White Supremacy is not just guys from Alabama in hoods, friends. That’s the easy stuff to address. It also shows up in the form of shifting the conversation away from how and why a man in Kenosha, WI was shot seven times in the back leaving him paralyzed and fighting for his life, to moving the National Guard in to stop the protests and rioting and calling it a victory. That’s a victory? People cry out, tensions rise, the national guard comes in, essentially garrisoning towns, and this is victory?
I submit that there will be no victory until we actually face our issues, chief among them, the many, varied and insidious forms of White Supremacy that we continually deny and deflect. You see, sending in the National Guard to stop a riot is not victory, nor is it strength. It’s actually a concession and a sign of weakness. It’s a concession in that it’s saying that we can’t or won’t do the hard work to resolve these problems, so we will just control them. And It’s weakness in that it’s essentially waging war on our own citizens; and with all due respect to our soldiers, who do put their lives on the line throughout the globe, war is not a show of strength. It’s a show of weakness. It says “we’re too weak to deal with conflict, so we’ll just snuff it out with power”.

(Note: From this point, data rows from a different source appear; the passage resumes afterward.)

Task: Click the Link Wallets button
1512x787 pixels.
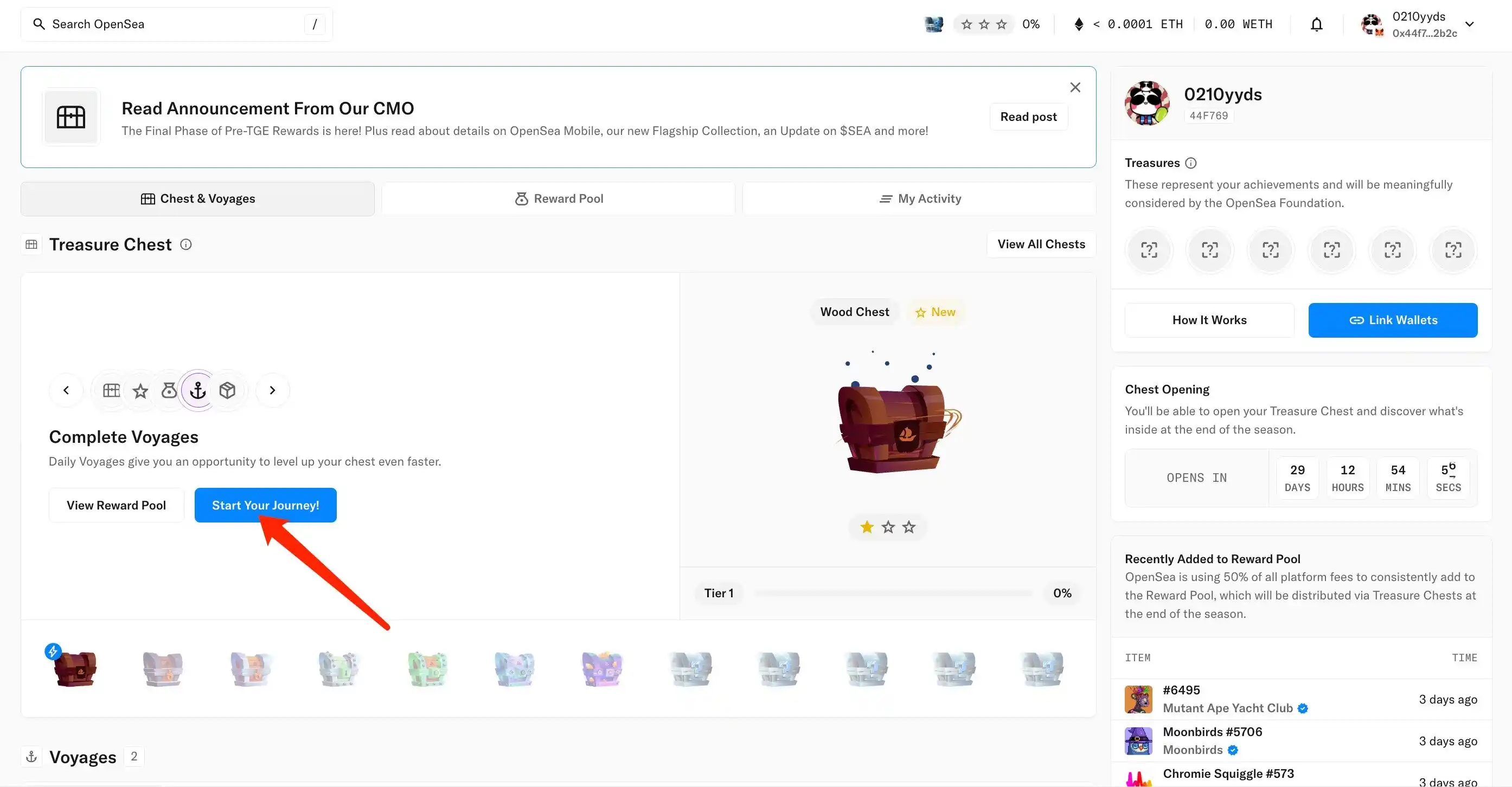Action: coord(1392,320)
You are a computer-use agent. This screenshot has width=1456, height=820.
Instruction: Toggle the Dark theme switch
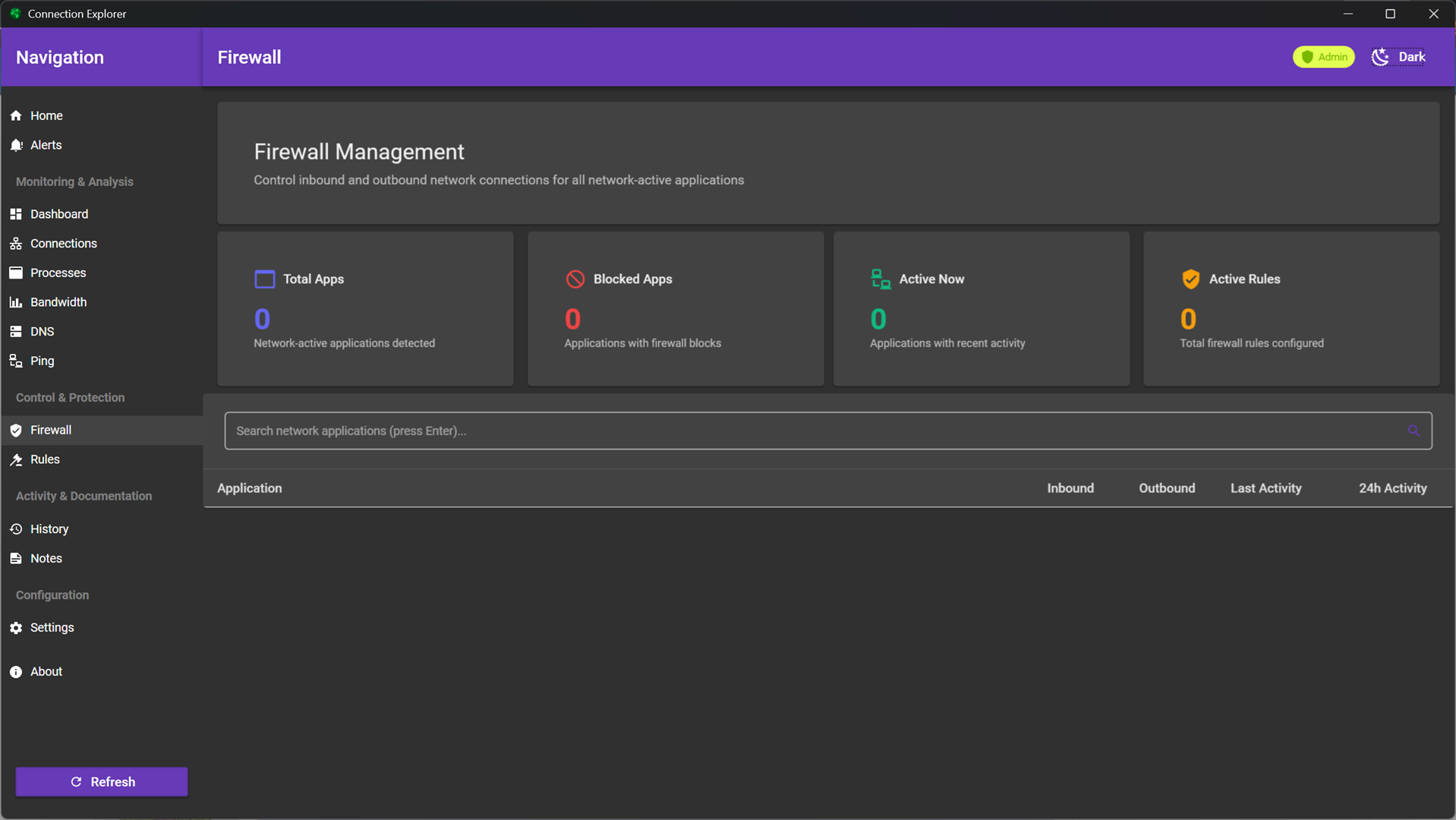(x=1398, y=57)
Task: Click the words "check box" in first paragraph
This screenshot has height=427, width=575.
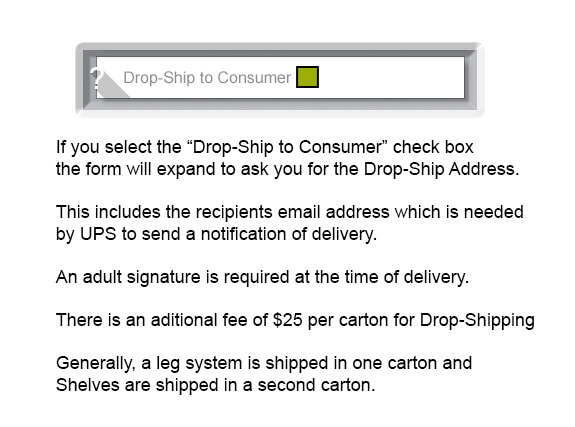Action: point(433,147)
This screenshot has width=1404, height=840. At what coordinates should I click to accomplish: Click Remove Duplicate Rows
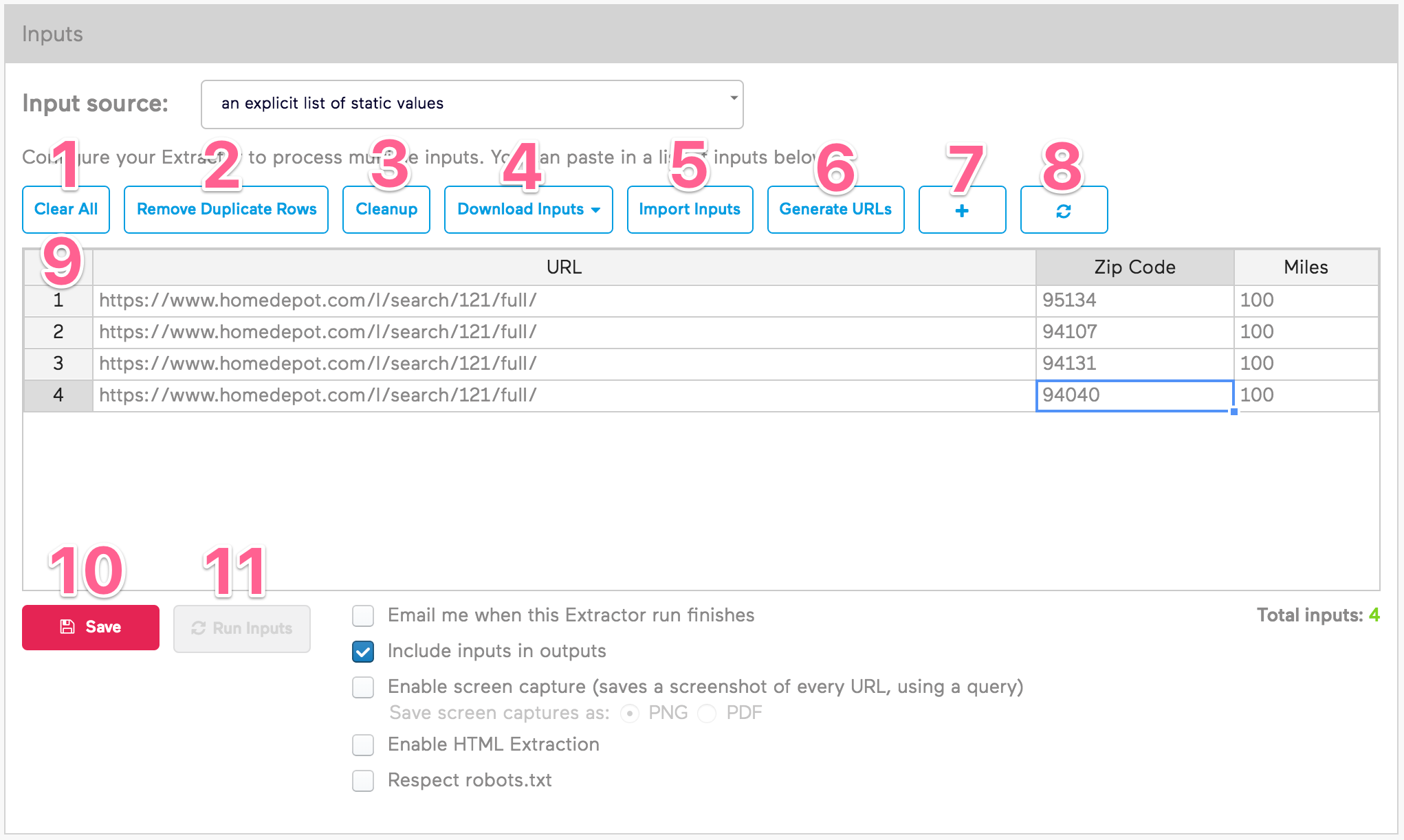(x=226, y=210)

As Peter Rollins so wisely puts it, “Wars are called conflicts, yet war manifests the inability to face conflict: the desire to annihilate the other rather than tarry with difference.” And that’s just it, and is why my heart aches. The local and national response to the outcry right now is one that is unwilling to “tarry with difference”.
So if you’re among those looking at the arrival of the National Guard in Minneapolis, Washington DC, Portland, Kenosha, and others as a victory, I urge you to think again. Maybe it needed happen, but there’s nothing to celebrate here. It is not victory. Nobody’s winning. It is a sign that the pledge for “liberty and justice for all” is an empty one, as we’re unwilling to deal with the conflict with which we are faced. It’s just easier to snuff it out with power as a facade of strength.
So my heart aches. I want us to be better than this, and I believe we can be. But, fellow White Americans, it’s going to cost us something. We must come to grips with the power and privilege the system has built for us, and let it be deconstructed. And that’s scary, because we’ve found great comfort in those systems for centuries. But by letting them be broken down, what we just might find is that what we thought was comfort was actually the chain of relentlessly working to protect our power and privilege, holding us back from a truly liberated soul. Let’s be stronger. Let’s be freer. Let’s enter into the conflict rather than continually minimizing it and snuffing it out.